Task objective ▸
Convert the lines below into a JSON list of strings, with one string per line and no blank lines.
▬▬▬▬▬▬▬▬▬▬
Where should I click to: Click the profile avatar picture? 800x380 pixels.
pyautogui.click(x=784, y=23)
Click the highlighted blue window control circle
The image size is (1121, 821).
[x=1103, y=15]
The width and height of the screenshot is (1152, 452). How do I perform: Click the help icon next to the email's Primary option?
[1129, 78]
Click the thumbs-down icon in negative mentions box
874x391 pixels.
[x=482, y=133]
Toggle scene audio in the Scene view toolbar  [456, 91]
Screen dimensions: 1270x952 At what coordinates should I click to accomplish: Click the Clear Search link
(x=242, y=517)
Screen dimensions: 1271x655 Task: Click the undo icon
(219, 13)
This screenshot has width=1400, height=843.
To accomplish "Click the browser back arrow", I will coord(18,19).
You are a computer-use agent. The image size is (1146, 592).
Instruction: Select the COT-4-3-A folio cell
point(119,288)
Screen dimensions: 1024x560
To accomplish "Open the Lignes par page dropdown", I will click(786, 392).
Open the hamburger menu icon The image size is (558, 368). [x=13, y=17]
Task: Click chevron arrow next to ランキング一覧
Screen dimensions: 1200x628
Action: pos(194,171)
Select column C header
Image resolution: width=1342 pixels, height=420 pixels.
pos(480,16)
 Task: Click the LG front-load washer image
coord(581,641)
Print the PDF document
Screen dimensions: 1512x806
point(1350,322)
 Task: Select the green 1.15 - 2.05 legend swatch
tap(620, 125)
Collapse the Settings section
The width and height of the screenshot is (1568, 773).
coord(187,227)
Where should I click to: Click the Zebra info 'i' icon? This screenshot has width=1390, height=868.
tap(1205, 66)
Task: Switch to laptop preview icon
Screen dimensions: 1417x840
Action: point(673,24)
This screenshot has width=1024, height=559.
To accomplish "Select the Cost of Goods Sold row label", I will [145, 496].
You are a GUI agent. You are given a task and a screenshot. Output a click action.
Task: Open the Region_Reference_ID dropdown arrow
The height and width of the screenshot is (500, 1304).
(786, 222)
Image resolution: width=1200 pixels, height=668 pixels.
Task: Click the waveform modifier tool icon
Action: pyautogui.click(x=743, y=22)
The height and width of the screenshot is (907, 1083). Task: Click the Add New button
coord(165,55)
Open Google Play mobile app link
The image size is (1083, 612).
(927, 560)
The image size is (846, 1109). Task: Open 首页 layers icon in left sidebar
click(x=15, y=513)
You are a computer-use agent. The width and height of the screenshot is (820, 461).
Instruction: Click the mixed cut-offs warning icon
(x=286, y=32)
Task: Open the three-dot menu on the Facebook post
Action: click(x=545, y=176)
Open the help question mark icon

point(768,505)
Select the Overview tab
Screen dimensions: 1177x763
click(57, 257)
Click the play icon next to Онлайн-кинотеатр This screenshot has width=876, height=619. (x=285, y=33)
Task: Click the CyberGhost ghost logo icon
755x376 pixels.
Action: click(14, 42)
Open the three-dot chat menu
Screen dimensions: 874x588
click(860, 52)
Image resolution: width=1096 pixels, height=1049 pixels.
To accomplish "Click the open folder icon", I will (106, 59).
▬▬▬▬▬▬▬▬▬▬
Result of the exercise ▸
[
  "Where should I click to: Click the profile avatar picture? 800x380 pixels.",
  "pyautogui.click(x=784, y=23)",
  "Click the highlighted blue window control circle",
  "The image size is (1121, 821).",
  "[x=1103, y=15]",
  "The width and height of the screenshot is (1152, 452). How do I perform: Click the help icon next to the email's Primary option?",
  "[1129, 78]",
  "Click the thumbs-down icon in negative mentions box",
  "874x391 pixels.",
  "[x=482, y=133]",
  "Toggle scene audio in the Scene view toolbar  [456, 91]",
  "Screen dimensions: 1270x952 At what coordinates should I click to accomplish: Click the Clear Search link",
  "(x=242, y=517)",
  "Screen dimensions: 1271x655 Task: Click the undo icon",
  "(219, 13)",
  "This screenshot has width=1400, height=843.",
  "To accomplish \"Click the browser back arrow\", I will coord(18,19).",
  "You are a computer-use agent. The image size is (1146, 592).",
  "Instruction: Select the COT-4-3-A folio cell",
  "point(119,288)",
  "Screen dimensions: 1024x560",
  "To accomplish \"Open the Lignes par page dropdown\", I will click(786, 392).",
  "Open the hamburger menu icon The image size is (558, 368). [x=13, y=17]",
  "Task: Click chevron arrow next to ランキング一覧",
  "Screen dimensions: 1200x628",
  "Action: pos(194,171)",
  "Select column C header",
  "Image resolution: width=1342 pixels, height=420 pixels.",
  "pos(480,16)",
  " Task: Click the LG front-load washer image",
  "coord(581,641)",
  "Print the PDF document",
  "Screen dimensions: 1512x806",
  "point(1350,322)",
  " Task: Select the green 1.15 - 2.05 legend swatch",
  "tap(620, 125)",
  "Collapse the Settings section",
  "The width and height of the screenshot is (1568, 773).",
  "coord(187,227)",
  "Where should I click to: Click the Zebra info 'i' icon? This screenshot has width=1390, height=868.",
  "tap(1205, 66)",
  "Task: Switch to laptop preview icon",
  "Screen dimensions: 1417x840",
  "Action: point(673,24)",
  "This screenshot has width=1024, height=559.",
  "To accomplish \"Select the Cost of Goods Sold row label\", I will [145, 496].",
  "You are a GUI agent. You are given a task and a screenshot. Output a click action.",
  "Task: Open the Region_Reference_ID dropdown arrow",
  "The height and width of the screenshot is (500, 1304).",
  "(786, 222)",
  "Image resolution: width=1200 pixels, height=668 pixels.",
  "Task: Click the waveform modifier tool icon",
  "Action: pyautogui.click(x=743, y=22)",
  "The height and width of the screenshot is (907, 1083). Task: Click the Add New button",
  "coord(165,55)",
  "Open Google Play mobile app link",
  "The image size is (1083, 612).",
  "(927, 560)",
  "The image size is (846, 1109). Task: Open 首页 layers icon in left sidebar",
  "click(x=15, y=513)",
  "You are a computer-use agent. The width and height of the screenshot is (820, 461).",
  "Instruction: Click the mixed cut-offs warning icon",
  "(x=286, y=32)",
  "Task: Open the three-dot menu on the Facebook post",
  "Action: click(x=545, y=176)",
  "Open the help question mark icon",
  "point(768,505)",
  "Select the Overview tab",
  "Screen dimensions: 1177x763",
  "click(57, 257)",
  "Click the play icon next to Онлайн-кинотеатр This screenshot has width=876, height=619. (x=285, y=33)",
  "Task: Click the CyberGhost ghost logo icon",
  "755x376 pixels.",
  "Action: click(14, 42)",
  "Open the three-dot chat menu",
  "Screen dimensions: 874x588",
  "click(860, 52)",
  "Image resolution: width=1096 pixels, height=1049 pixels.",
  "To accomplish \"Click the open folder icon\", I will (106, 59)."
]